When you mix logic speeds and RF frequencies which both overlap here in this design up to 6 GHz range for these types, you need a good common ground with many layers yet isolate the logic impulse currents from conducting through the RF grounds.
So you will see microvias every \$\lambda/20\$ for the highest frequency of interest, to reduce the loop crossectional area of these logic current spikes (CMOS FETs have capacitance when switched).
The surface is likely immersion gold-plated copper to buried layers to reduce oxidation and prevent irregular thickness solder level plating that affects impedance of transmission lines.
You will not see microvias for all the linear RF stuff because their ground plane is isolated from logic ground plane. and they are only connected near the RF ports. This minimizes the crosstalk of conducted and radiate ground currents between logic and RF.
The wide boundary around each zone is like the Mexican-US border. It sinks stray radiation fields, reduces crosstalk, but it doesn't stop migration of current or voltage fields it all together.
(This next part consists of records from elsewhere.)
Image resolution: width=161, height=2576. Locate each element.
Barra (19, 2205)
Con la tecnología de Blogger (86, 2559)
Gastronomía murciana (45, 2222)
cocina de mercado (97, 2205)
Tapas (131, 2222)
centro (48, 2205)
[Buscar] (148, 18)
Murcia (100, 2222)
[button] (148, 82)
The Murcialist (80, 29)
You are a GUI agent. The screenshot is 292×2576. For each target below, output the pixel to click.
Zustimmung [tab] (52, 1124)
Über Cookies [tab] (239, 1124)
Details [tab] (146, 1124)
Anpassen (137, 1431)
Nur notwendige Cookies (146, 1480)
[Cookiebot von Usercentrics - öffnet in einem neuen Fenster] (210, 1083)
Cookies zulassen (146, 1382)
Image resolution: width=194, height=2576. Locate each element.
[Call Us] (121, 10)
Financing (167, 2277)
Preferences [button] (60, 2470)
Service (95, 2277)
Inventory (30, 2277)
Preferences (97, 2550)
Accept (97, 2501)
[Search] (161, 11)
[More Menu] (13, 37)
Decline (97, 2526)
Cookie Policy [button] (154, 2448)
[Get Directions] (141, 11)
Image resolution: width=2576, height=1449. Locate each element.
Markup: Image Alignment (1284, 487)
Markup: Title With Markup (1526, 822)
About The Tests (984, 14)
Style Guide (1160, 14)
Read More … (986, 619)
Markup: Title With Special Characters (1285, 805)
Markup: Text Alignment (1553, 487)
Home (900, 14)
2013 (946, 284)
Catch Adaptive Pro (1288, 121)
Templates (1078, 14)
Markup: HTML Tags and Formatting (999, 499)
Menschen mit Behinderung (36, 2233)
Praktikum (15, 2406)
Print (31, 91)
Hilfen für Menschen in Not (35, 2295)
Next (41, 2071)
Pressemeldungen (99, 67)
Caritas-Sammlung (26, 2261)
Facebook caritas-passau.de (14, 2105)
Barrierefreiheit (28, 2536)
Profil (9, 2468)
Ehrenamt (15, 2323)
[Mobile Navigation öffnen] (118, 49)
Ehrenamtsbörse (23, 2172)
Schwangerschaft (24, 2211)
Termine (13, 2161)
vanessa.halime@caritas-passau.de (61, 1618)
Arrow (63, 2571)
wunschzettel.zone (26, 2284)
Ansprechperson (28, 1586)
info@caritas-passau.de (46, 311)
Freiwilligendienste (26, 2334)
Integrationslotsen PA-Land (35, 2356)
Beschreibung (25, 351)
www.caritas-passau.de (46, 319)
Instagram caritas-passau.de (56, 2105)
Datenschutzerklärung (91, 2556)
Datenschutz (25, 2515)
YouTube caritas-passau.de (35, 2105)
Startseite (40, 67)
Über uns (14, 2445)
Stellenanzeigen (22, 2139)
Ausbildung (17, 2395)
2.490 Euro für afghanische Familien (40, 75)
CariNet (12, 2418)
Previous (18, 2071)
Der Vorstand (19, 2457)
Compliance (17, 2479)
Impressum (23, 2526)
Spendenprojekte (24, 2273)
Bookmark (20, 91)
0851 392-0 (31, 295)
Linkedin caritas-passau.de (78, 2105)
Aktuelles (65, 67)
It is coplanar after all and stray coupling is always reduced with a ground track in between. But the digital side is also analog with edge jitter and internal processes that are still sensitive to adjacent module crosstalk.
It is common for Faraday shields to be soldered on top when needed to further reduce crosstalk using reflow.
If you've seen a number of these boards without shields, then they did a pretty darn good layout design. Nortel and others also did some of these designs without shields up to 1 Gbit/s with very balanced differential microstrips (also bankrupt). I have some pre-Y2K designs we did for 1 GHz ISM band for the AMR market with in-house tin plated brass boxes etched by local PCB shops.
Unfortunately, this company went bankrupt. It had over 130 patents and many roots like HP microwave and a dozen others all experts in mobile wireless technology. Intel bought all the patents.